コラム(詳細)

第3回「短期賃貸借制度の廃止」

2004.06/01

経済レポート2017号[平成16年6月1日号]掲載

 

「担保物権及び民事執行制度の改善のための民法等の一部を改正する法律」が4月1日から施行されました。これにより短期賃貸借制度は廃止されることとなり大きな影響がありそうです。

  1. 短期賃貸借制度とは
    建物についていえば3年を超えない短期の賃貸借をいい、たとえ競売になっても建物を引続き利用することができる制度です。
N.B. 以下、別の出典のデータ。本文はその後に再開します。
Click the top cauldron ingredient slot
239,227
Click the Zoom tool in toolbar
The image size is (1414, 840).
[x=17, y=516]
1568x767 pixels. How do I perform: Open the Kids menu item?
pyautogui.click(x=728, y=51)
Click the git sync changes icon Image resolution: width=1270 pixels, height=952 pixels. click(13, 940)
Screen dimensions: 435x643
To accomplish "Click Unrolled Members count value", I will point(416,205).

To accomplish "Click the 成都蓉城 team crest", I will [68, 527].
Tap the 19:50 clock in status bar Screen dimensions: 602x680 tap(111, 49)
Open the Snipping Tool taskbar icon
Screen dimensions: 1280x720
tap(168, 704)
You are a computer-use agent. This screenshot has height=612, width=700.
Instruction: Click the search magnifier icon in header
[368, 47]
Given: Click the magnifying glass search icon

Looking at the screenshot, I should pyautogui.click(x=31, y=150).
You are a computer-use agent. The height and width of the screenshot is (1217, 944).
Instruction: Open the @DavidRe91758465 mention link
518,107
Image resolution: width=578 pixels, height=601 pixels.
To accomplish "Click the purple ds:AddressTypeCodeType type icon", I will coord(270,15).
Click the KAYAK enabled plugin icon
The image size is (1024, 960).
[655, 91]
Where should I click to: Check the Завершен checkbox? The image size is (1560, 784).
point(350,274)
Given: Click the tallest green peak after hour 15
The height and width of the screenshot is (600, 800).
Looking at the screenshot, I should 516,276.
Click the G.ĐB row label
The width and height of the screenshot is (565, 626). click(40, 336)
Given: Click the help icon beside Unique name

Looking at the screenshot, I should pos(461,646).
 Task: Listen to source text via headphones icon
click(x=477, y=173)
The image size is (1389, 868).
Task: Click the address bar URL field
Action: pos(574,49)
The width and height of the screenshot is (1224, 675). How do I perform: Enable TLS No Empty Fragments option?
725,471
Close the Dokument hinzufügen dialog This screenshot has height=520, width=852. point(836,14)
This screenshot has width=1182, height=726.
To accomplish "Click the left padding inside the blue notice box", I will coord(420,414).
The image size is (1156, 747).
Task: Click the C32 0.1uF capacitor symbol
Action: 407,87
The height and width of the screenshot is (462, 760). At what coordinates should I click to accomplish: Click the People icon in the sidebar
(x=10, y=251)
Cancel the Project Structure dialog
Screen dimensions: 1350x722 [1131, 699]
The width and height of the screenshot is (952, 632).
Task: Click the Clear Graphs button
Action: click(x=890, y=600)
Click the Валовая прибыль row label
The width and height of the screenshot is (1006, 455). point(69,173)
この制度の主旨は、抵当権者と抵当不動産利用者との調整にありましたが、競売不動産の執行妨害の手段として悪用されるケースが目立つ等の弊害も指摘され、今回、廃止に至りました。
    今後は、抵当権に後れる賃貸借は、抵当権者や競売の買受人に対抗することができなくなります。
  2. 廃止に伴う新しい制度

    (1) 

     6ヵ月間の建物明渡猶予期間
    借主の保護を図るため、建物については買受人の代金納付から6ヵ月間に限り、明渡猶予を受けられることとしました。

    (2) 

     抵当権者の同意制度
    賃貸借に優先する全ての抵当権者が同意をし、その同意について登記がされたときは、当該抵当権者や競売の買受人に対抗することができることとしました。

  3. 注意点

    (1) 

    敷金
    抵当権に後れる賃借権者が差し入れた敷金は買受人に承継されないこととなります。従って、旧所有者に敷金の返還を請求することになりますが、競売申立をされているような状況ですから、まともな返還はあまり期待できないと思われます。

    (2) 

    内覧制度
    今般の改正で内覧制度が創設されました。これは、競売手続において、差押債権者の申立があるときは、買受希望者にあらかじめ競売不動産の内覧を認める制度で、手続を経て日時を定め、不動産の内部を見学することが可能となりました。
    差押債権者がこのオプションを行使した場合には、差押債権者等に対抗できない占有者は正当な理由なく立ち入りを拒んだときは罰金に処せられる場合があります。

    (3) 

    経過措置
    施行日(本年4月1日)後に新たに賃貸借契約する場合に新法が適用され、施行日前からの短期賃貸借契約については旧法の規定が適用されるので注意が必要です。

  4. 影響等
    競売の買受人としては、明渡猶予期間である6ヵ月間の建物使用に対する代金の不払等に対するリスクはありますが、賃貸物件として継続して収益を得ようとする場合には、テナントの入替え(選別)によるバリューアップが可能となる等の側面もあります。    
    一方、今回の改正により、抵当権者の同意制度を利用しない限りは、テナント(借主)はほとんど法的な保護が受けられないことになります。最悪の場合、[1] 突然の契約中途での立退き、[2]
    敷金が返ってこない、[3] 内覧のオプションを行使されれば内部を見学されるといった事態にもなりかねません。    
    なお、仲介業者等はこれらのリスクを事前に入居希望者に伝えることが望ましいと思います。
    今後は、単にビルの立地条件や設備の良し悪しだけではなく、所有者の資産状況、抵当権の設定の状況、抵当権者の属性・同意の有無等も入居の選定や評価に影響を与えるものと思われます。
  5. 最後に(最低売却価額制度の見直し)  
    短期賃貸借制度の廃止の外、今般の改正により、担保不動産収益執行手続の創設、滌除に代わる抵当権消滅請求制度等大きな見直しが行われました。 また、今国会に、競売の「最低売却価額」を「売却基準価額」に改め、売却基準価額からその10分の2に相当する額を控除した価額以上での入札を認める法案が提出されています。

(注)わかりやすさを重視したため、法律用語が正確でないことや、要件等が網羅されていないところがあります、ご留意下さい。